Basically, we’re limited to asking politely that people responsible for the deliberate slaughter of a million people are extradited to us or the ICTR or failing that, are tried in their countries of refuge.

Osama’s brand of terrorism was dominated by the suicide bomber [they did not invent this but they brought it to our collective conscience].

Last week, our Senate was preoccupied with suicide for entirely different reasons. The occasion was the review of the draft penal code and the combined wisdom of most of the house was to categorise attempted suicide in the same class as attempted murder. 

Several things are wrong with this position but the Minister of Justice’s sound-bite [or is it print-bite?] in this paper was in a class of its own for contradiction.

Minister Karugama is quoted in this paper saying, "Globally, suicide is interpreted as not just someone killing himself but killing a human being.

Someone who attempts to kill himself has a problem mentally, physiologically and otherwise; that is why the sentence is so light, you can’t keep that person in prison for so long”.

Other than their species, the Minister acknowledges that suicides have deep-suited problems. How these problems are solved by a sojourn in prison, long or short, is not explained.
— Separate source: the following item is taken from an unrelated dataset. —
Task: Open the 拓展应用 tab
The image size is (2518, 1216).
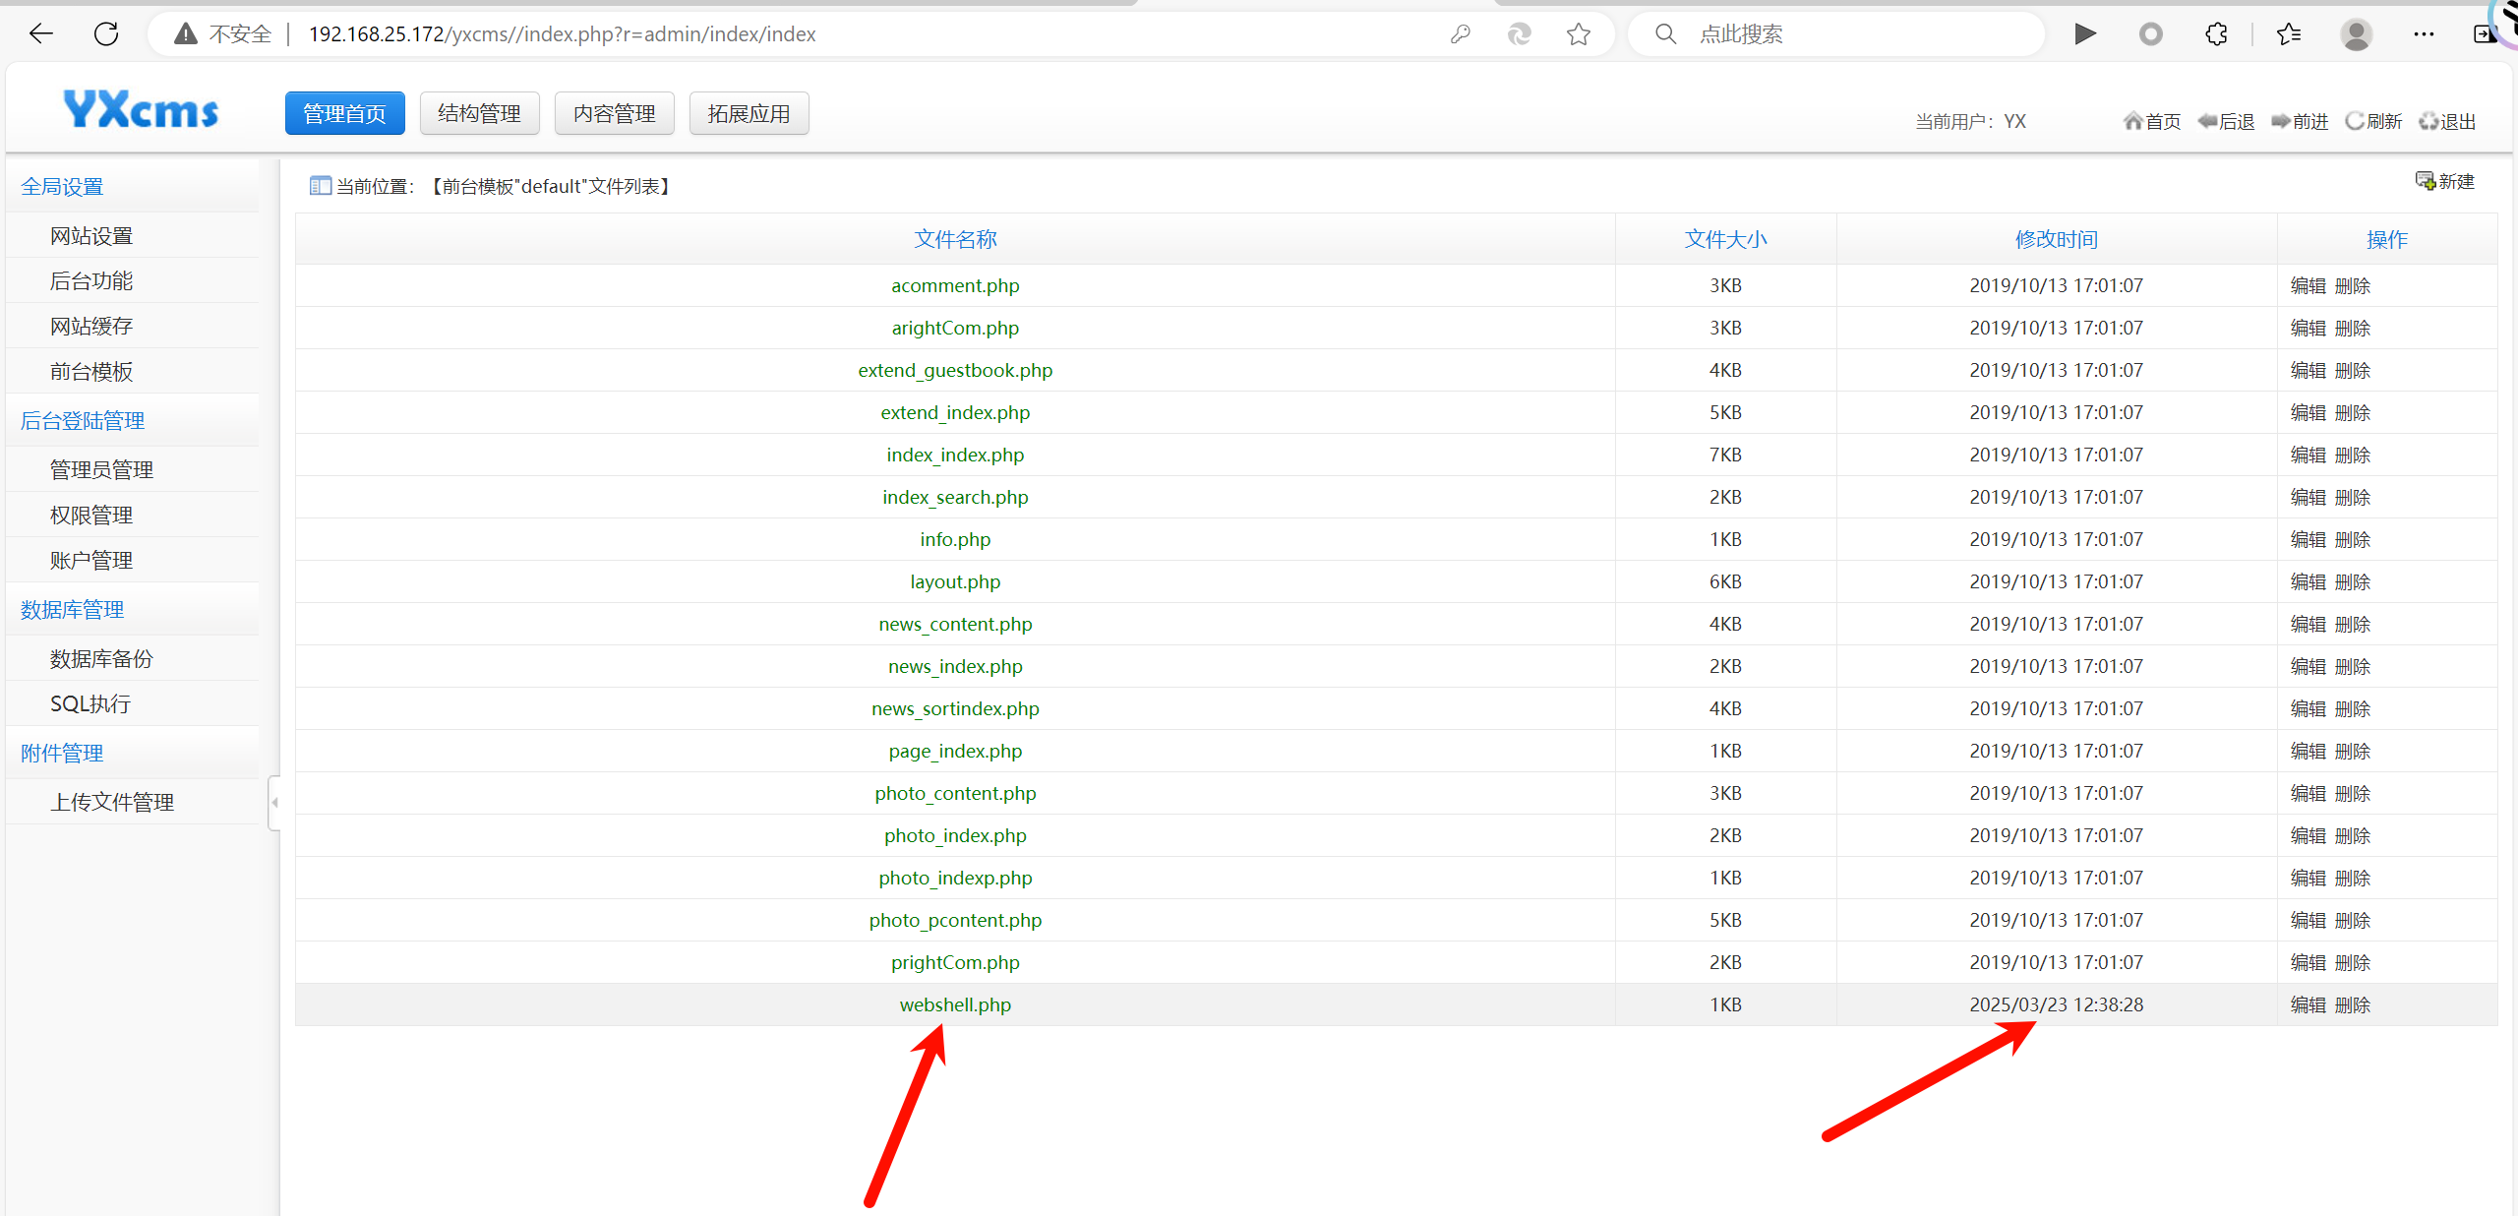Action: 749,114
For a person to decide to take his/her own life in my opinion is an indictment against society as a whole for being unable to remedy, or even detect, the underlying cause for a person to go against the all-powerful survival instinct.

For the same society to decide to punish them for attempting a suicide verges on the callous.

It would appear that under the new penal code, if you’re suicidal, you’d better go through with it or risk a two-year stay in prison.

Makes one wonder what a repeat offender of attempted suicide would get. You can bet it won’t be therapy.